Interestingly, benign lesions were associated with a higher risk of moderate-to-severe pain after EFTR. Among patients with benign lesions who experienced postoperative pain, there were five cases, predominantly consisting of four with heterotopic pancreas and one with a cystic lesion accompanied by inflammation. In contrast, the four patients without postoperative pain all had purely inflammatory or hyperplastic lesions, including two cases of chronic mucosal inflammation, one epithelial cyst, and one polyp. Heterotopic pancreas types I-III contain functional pancreatic acini and ductal structures. Impaired drainage and obstruction of these ducts can lead to pancreatitis and pseudocyst formation[18]. Heterotopic pancreatic exocrine activity may represent one potential explanation, but other mechanisms should also be considered. Given the limited data, this finding should be viewed as a hypothesis-generating observation that requires further investigation.
This study has several inherent limitations: (1) Its retrospective design may affect the completeness and reliability of the data; (2) As a single-center study with a limited sample size, our work has certain restrictions in terms of generalizability. In addition, most EFTR procedures in this cohort were performed by highly experienced endoscopists with well-established technical expertise, and the largest lesion resected measured approximately 7 cm. While this reflects the maturity of EFTR practice at our center, it may also limit the applicability of our findings to other settings. Future multi-center collaborative studies are warranted to further validate and extend these results; and (3) Pain assessment relied on patients’ subjective reports and records of analgesic use, which may introduce some degree of evaluation bias. Therefore, future prospective studies with larger sample sizes and multi-center participation, along with active external validation, are needed to further confirm the robustness and generalizability of our findings.

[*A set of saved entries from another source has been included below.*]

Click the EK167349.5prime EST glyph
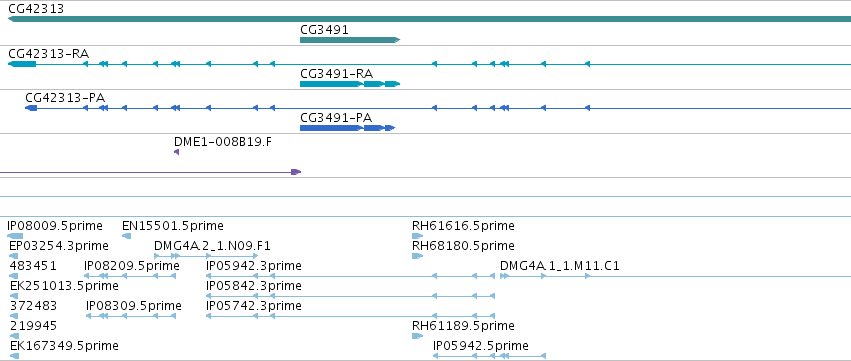The image size is (851, 361). [x=15, y=356]
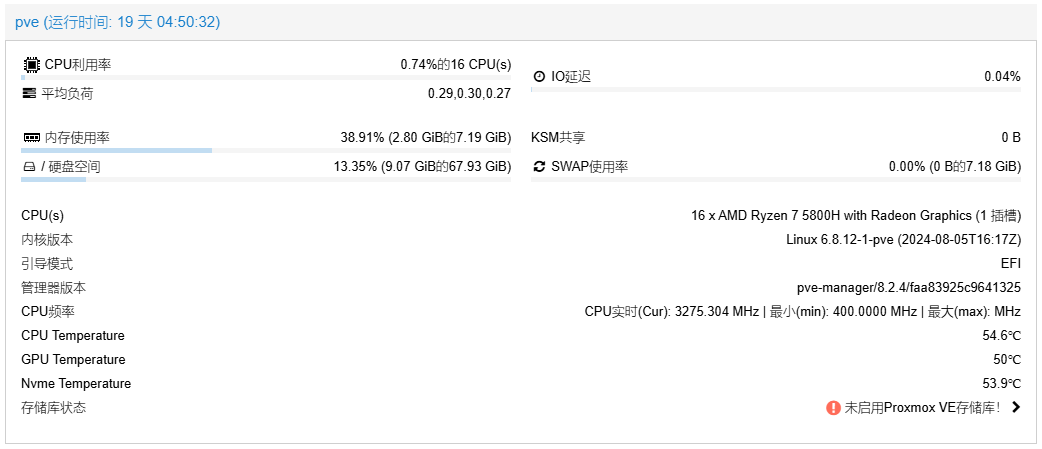Screen dimensions: 1042x449
Task: Click the CPU utilization progress bar
Action: coord(266,78)
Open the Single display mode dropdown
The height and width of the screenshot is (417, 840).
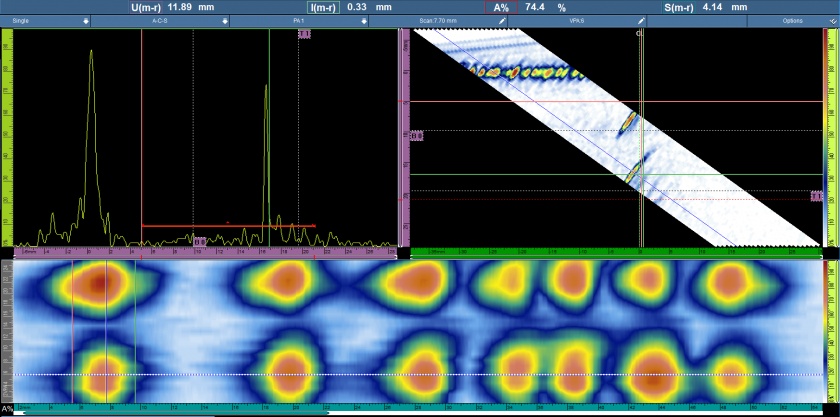[40, 20]
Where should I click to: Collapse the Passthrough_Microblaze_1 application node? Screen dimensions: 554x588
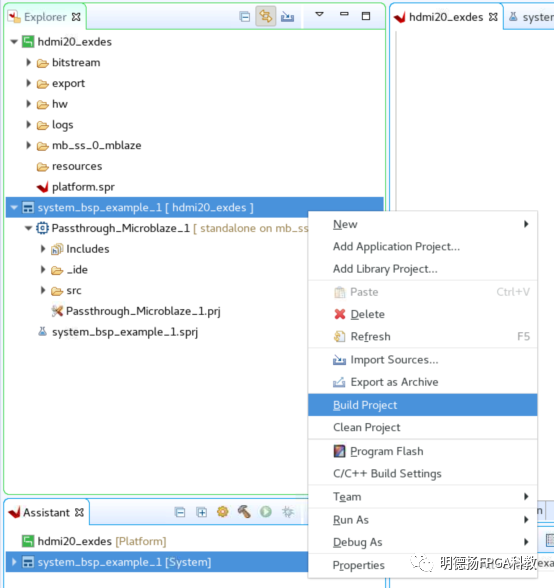(x=28, y=228)
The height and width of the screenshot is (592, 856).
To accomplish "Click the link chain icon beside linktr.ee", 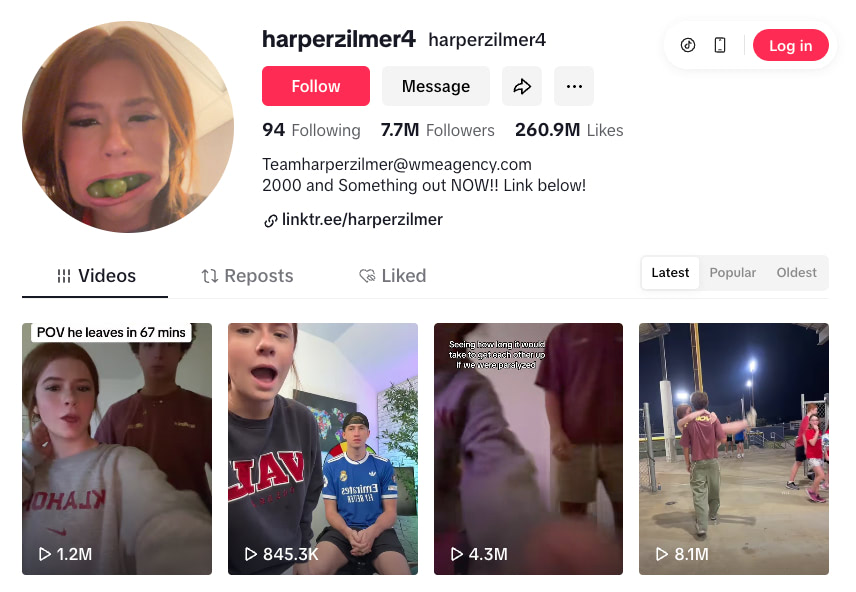I will coord(270,221).
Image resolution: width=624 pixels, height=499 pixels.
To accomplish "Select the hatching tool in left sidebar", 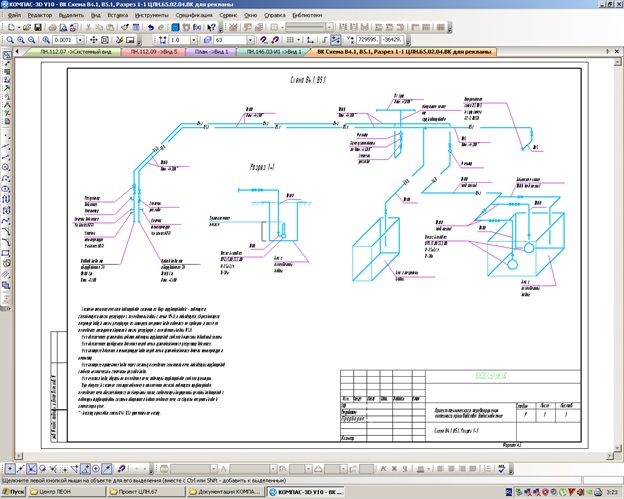I will pos(6,274).
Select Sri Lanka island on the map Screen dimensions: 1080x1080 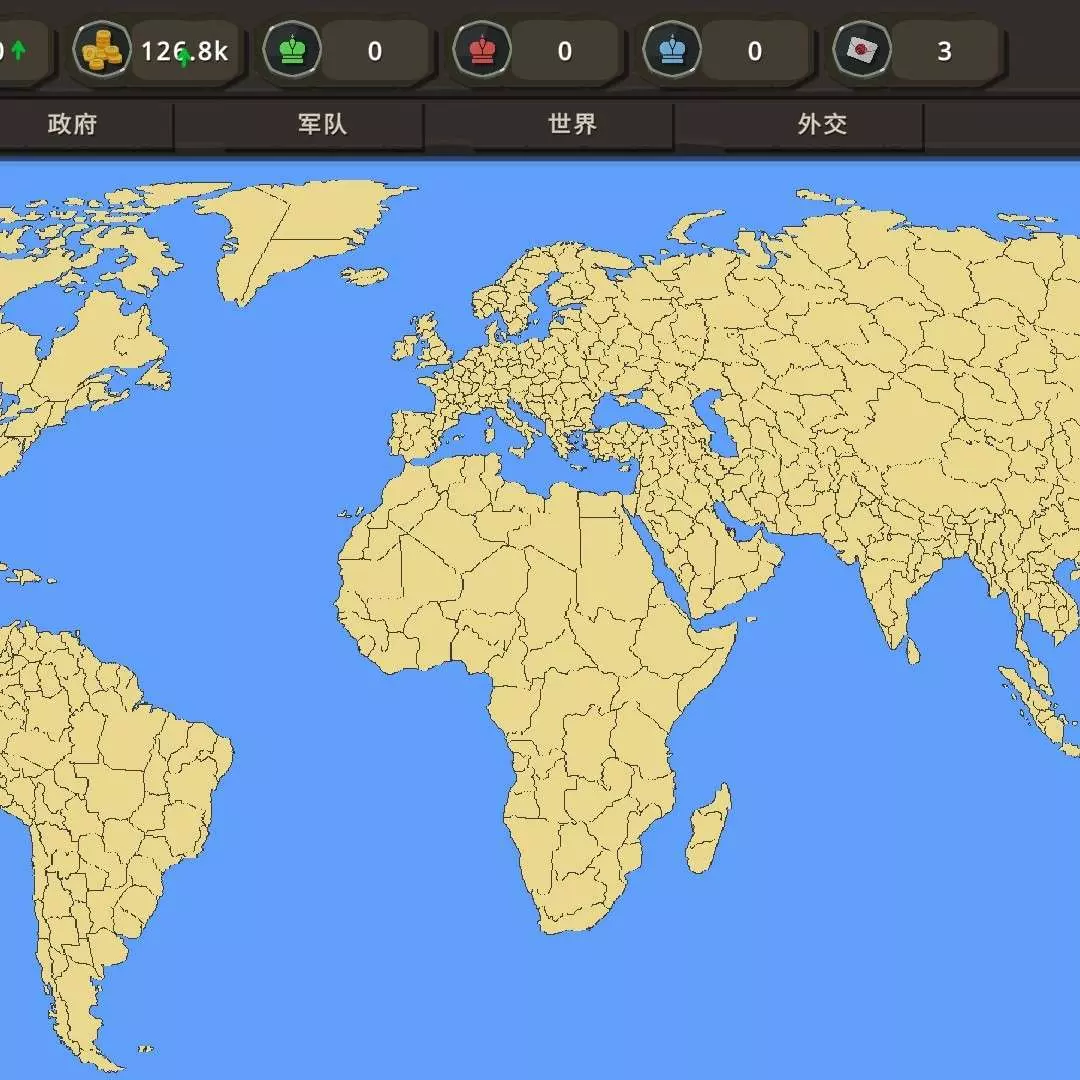click(x=912, y=652)
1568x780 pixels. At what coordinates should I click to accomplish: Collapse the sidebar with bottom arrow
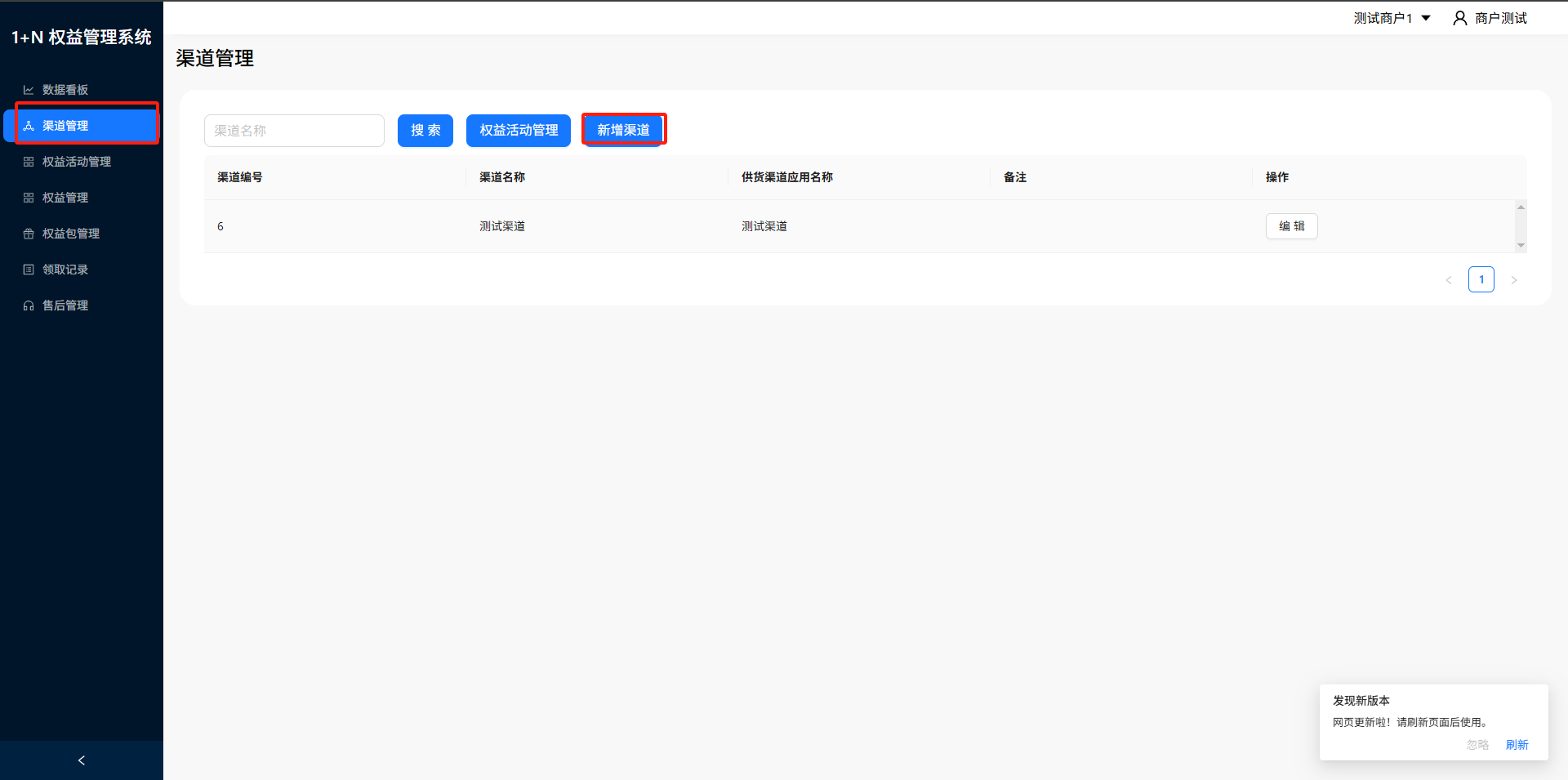(81, 760)
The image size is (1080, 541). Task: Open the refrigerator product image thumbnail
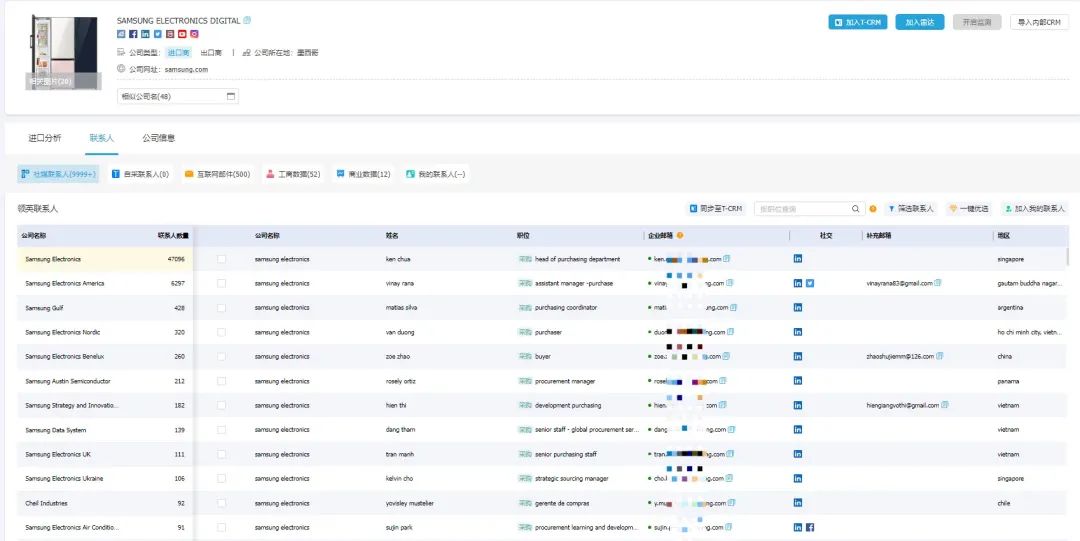coord(64,50)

This study identified lower BMI, lesion diameter ≥ 3 cm, and benign pathology as independent risk factors for moderate to severe pain following EFTR. Based on these findings, we developed a nomogram that effectively predicts the risk of moderate to severe postoperative pain. Early identification of high-risk patients and implementation of targeted interventions may significantly reduce risk of pain and improve the quality of postoperative recovery.